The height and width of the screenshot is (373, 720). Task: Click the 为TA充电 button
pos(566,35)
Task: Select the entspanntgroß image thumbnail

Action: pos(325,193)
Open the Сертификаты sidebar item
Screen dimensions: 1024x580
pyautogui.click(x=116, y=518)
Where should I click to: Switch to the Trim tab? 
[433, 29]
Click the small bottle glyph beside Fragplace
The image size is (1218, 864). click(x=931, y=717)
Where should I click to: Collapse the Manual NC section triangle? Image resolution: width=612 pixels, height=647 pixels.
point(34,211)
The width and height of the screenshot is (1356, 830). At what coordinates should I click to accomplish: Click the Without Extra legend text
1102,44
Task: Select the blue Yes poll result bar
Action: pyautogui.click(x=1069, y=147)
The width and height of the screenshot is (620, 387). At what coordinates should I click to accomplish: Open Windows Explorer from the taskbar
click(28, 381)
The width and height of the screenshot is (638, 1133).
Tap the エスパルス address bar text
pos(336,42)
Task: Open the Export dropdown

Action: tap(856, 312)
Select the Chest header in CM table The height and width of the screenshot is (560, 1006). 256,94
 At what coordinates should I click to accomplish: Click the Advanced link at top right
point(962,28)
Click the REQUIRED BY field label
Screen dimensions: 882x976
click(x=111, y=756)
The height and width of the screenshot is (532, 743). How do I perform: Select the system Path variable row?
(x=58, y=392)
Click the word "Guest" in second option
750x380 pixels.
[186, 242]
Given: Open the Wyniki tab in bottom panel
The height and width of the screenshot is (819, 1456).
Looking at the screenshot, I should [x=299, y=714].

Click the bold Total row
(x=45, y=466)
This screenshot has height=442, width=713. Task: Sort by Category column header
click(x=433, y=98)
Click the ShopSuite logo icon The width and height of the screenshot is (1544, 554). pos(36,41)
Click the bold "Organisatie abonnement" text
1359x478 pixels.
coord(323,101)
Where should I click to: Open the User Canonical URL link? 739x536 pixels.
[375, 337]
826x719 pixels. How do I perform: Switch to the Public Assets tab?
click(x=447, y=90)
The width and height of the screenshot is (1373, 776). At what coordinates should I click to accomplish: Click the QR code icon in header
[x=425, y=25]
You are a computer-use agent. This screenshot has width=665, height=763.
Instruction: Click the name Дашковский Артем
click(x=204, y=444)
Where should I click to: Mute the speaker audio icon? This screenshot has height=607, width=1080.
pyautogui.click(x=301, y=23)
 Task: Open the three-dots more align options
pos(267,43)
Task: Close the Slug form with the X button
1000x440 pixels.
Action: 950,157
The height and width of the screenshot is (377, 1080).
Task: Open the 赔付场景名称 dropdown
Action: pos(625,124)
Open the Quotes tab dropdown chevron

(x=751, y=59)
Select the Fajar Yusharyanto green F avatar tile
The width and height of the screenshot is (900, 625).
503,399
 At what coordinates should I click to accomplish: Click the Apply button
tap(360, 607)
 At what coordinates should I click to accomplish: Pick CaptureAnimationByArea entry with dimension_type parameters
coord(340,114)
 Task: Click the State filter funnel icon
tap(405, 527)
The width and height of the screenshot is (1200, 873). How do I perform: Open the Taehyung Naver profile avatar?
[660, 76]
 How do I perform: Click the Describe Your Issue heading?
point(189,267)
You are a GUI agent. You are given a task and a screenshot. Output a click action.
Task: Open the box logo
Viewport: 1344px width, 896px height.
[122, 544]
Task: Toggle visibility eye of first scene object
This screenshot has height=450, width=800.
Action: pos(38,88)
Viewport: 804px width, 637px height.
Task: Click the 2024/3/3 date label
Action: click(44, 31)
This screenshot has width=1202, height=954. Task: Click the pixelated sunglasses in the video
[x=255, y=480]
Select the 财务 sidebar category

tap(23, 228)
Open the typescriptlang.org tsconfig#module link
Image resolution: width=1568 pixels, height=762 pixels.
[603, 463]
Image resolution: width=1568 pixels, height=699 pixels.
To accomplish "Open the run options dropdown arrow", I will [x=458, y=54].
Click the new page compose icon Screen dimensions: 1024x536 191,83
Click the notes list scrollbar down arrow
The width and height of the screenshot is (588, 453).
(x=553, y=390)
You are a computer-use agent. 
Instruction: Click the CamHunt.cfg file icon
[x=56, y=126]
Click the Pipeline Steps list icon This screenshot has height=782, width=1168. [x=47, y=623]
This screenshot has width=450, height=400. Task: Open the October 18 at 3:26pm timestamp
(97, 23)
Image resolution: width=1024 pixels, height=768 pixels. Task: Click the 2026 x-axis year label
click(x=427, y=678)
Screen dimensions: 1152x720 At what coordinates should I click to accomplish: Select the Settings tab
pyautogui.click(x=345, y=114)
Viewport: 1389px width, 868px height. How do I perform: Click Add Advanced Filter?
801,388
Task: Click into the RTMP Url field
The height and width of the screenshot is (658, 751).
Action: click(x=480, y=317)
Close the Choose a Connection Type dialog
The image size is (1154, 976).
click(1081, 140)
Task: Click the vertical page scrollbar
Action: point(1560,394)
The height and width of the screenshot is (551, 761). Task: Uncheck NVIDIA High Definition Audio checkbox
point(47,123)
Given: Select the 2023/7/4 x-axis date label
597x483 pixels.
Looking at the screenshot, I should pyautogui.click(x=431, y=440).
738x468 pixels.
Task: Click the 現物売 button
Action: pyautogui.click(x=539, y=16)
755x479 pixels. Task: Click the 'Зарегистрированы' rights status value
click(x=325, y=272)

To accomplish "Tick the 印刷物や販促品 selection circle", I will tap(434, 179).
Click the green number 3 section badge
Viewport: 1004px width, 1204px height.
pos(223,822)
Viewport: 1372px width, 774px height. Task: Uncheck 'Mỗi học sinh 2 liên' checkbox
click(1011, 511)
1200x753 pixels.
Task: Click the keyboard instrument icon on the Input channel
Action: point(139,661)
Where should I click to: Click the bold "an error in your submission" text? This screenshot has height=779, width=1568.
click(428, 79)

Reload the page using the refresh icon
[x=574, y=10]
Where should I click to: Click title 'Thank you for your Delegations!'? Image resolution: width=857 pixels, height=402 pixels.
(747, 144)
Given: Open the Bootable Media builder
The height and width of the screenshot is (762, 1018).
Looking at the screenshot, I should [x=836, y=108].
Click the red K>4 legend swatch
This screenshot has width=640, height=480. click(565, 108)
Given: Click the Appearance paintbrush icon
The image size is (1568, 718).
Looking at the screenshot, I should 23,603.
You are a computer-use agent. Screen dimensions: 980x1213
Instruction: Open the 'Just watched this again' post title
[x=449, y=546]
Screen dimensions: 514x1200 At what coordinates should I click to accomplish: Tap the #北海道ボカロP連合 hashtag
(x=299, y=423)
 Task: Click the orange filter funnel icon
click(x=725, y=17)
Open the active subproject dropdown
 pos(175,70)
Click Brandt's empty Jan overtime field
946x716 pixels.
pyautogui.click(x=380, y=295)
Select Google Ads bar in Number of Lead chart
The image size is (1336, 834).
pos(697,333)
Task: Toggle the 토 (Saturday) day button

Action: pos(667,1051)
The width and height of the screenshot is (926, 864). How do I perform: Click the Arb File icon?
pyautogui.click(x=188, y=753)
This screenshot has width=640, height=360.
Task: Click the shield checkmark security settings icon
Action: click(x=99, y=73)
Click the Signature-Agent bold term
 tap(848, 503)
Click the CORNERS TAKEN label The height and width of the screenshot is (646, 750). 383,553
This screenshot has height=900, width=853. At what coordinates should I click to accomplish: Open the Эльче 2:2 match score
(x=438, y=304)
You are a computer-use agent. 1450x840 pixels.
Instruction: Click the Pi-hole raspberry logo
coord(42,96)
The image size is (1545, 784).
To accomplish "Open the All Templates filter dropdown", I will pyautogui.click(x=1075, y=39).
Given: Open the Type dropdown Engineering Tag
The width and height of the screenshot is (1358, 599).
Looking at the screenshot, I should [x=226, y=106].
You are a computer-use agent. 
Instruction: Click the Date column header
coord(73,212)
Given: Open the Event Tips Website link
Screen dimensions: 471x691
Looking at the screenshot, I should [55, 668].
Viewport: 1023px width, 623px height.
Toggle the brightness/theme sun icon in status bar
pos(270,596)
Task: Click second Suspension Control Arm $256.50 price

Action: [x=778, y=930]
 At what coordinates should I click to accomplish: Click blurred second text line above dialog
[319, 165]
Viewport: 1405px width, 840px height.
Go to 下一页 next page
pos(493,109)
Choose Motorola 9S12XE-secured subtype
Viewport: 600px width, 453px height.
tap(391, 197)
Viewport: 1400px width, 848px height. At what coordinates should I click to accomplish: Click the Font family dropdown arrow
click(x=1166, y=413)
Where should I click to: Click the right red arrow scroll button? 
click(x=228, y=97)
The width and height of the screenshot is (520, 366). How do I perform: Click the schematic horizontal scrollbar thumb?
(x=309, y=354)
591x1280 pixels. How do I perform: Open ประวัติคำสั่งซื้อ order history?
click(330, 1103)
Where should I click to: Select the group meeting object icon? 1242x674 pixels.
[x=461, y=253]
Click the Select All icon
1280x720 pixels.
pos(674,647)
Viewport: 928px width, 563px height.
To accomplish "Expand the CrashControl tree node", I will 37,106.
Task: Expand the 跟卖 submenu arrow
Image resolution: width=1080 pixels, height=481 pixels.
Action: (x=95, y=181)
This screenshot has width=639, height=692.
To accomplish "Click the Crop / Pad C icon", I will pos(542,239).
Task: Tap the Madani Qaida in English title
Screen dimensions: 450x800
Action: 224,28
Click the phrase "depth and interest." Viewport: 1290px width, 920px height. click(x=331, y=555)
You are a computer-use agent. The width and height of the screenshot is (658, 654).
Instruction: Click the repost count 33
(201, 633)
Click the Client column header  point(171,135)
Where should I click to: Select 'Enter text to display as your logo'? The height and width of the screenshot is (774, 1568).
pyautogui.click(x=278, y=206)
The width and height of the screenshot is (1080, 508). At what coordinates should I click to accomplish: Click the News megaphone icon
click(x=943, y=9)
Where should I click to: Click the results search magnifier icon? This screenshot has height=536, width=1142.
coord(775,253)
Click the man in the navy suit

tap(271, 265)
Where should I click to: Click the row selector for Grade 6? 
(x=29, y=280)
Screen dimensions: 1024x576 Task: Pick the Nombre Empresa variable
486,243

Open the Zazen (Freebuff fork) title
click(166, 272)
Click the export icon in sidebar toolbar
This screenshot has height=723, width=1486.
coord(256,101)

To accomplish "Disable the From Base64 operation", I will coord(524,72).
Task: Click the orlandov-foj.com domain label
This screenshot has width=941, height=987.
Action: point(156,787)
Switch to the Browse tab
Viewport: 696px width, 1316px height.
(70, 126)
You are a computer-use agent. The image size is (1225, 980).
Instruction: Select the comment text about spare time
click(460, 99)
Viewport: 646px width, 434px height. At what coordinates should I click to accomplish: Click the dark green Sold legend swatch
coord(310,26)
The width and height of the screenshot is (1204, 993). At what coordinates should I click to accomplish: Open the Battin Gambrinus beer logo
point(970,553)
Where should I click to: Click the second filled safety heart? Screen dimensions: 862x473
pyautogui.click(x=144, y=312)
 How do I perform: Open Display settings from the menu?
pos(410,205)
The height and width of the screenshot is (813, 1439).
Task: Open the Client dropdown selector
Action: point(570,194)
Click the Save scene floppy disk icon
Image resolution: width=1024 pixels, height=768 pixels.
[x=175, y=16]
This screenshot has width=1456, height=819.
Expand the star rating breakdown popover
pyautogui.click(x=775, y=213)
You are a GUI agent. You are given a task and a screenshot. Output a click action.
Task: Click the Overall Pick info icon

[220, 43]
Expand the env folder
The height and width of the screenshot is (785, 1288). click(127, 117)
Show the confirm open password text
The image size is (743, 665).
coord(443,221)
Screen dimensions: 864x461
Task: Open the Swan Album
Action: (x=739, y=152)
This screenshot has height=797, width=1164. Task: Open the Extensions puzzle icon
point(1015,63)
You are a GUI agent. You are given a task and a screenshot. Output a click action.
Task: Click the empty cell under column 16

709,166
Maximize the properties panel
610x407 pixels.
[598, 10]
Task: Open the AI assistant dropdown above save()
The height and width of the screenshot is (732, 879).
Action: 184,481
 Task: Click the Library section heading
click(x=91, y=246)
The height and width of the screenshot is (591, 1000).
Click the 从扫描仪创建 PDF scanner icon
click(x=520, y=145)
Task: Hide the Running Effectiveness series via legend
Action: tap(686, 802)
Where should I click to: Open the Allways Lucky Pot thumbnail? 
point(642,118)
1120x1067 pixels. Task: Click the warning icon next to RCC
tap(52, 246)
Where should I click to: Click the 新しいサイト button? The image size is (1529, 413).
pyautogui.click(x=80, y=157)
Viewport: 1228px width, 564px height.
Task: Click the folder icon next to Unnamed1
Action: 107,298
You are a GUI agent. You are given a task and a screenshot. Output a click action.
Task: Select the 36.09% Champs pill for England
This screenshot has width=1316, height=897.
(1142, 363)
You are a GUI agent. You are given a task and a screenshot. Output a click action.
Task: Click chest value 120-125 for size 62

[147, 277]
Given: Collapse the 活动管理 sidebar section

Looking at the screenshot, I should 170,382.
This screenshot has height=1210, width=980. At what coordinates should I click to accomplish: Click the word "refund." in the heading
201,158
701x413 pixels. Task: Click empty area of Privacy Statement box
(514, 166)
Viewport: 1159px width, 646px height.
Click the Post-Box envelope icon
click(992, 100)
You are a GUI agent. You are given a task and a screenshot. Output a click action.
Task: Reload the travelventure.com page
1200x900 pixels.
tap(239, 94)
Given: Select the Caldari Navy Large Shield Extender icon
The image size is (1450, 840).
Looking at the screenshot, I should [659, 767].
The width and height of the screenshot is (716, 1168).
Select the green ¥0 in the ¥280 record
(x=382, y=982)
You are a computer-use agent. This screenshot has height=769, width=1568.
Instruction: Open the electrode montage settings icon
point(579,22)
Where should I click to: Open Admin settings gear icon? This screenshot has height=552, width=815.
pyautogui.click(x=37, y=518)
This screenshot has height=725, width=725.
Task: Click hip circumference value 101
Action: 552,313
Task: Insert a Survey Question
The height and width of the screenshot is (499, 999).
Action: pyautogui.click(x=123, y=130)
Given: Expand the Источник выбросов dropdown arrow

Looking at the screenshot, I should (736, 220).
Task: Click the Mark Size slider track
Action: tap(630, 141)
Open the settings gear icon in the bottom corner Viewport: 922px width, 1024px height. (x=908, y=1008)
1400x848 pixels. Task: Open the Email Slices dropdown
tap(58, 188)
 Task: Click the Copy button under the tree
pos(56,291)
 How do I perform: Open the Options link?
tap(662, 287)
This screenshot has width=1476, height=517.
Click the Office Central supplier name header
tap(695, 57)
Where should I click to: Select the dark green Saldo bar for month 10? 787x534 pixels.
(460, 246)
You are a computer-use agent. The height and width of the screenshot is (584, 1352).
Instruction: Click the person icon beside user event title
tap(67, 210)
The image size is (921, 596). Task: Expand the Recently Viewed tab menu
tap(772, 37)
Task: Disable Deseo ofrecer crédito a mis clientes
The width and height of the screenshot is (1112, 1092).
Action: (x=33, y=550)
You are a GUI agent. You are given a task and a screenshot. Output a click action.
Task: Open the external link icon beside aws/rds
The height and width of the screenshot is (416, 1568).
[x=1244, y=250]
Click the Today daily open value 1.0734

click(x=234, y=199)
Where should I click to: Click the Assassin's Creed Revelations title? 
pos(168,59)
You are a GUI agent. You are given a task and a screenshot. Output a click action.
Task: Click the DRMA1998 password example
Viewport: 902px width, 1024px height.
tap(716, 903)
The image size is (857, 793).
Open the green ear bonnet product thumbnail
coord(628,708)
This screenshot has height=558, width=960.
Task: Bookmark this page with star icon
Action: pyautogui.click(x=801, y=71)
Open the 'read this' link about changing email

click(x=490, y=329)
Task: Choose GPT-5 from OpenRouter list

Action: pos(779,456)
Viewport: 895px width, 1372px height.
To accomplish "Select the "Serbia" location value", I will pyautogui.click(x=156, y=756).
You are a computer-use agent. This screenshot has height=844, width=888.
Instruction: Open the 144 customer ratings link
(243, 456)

------------

THE PROBLEM: In the data above, which lines lie between the line with "1400x848 pixels. Task: Open" and the line with "Viewport: 895px width, 1372px height.", inclusive? Print those lines exactly and nothing else.

SOLUTION:
1400x848 pixels. Task: Open the Email Slices dropdown
tap(58, 188)
 Task: Click the Copy button under the tree
pos(56,291)
 How do I perform: Open the Options link?
tap(662, 287)
This screenshot has width=1476, height=517.
Click the Office Central supplier name header
tap(695, 57)
Where should I click to: Select the dark green Saldo bar for month 10? 787x534 pixels.
(460, 246)
You are a computer-use agent. The height and width of the screenshot is (584, 1352).
Instruction: Click the person icon beside user event title
tap(67, 210)
The image size is (921, 596). Task: Expand the Recently Viewed tab menu
tap(772, 37)
Task: Disable Deseo ofrecer crédito a mis clientes
The width and height of the screenshot is (1112, 1092).
Action: (x=33, y=550)
You are a GUI agent. You are given a task and a screenshot. Output a click action.
Task: Open the external link icon beside aws/rds
The height and width of the screenshot is (416, 1568).
[x=1244, y=250]
Click the Today daily open value 1.0734

click(x=234, y=199)
Where should I click to: Click the Assassin's Creed Revelations title? 
pos(168,59)
You are a GUI agent. You are given a task and a screenshot. Output a click action.
Task: Click the DRMA1998 password example
Viewport: 902px width, 1024px height.
tap(716, 903)
The image size is (857, 793).
Open the green ear bonnet product thumbnail
coord(628,708)
This screenshot has height=558, width=960.
Task: Bookmark this page with star icon
Action: pyautogui.click(x=801, y=71)
Open the 'read this' link about changing email

click(x=490, y=329)
Task: Choose GPT-5 from OpenRouter list

Action: pos(779,456)
Viewport: 895px width, 1372px height.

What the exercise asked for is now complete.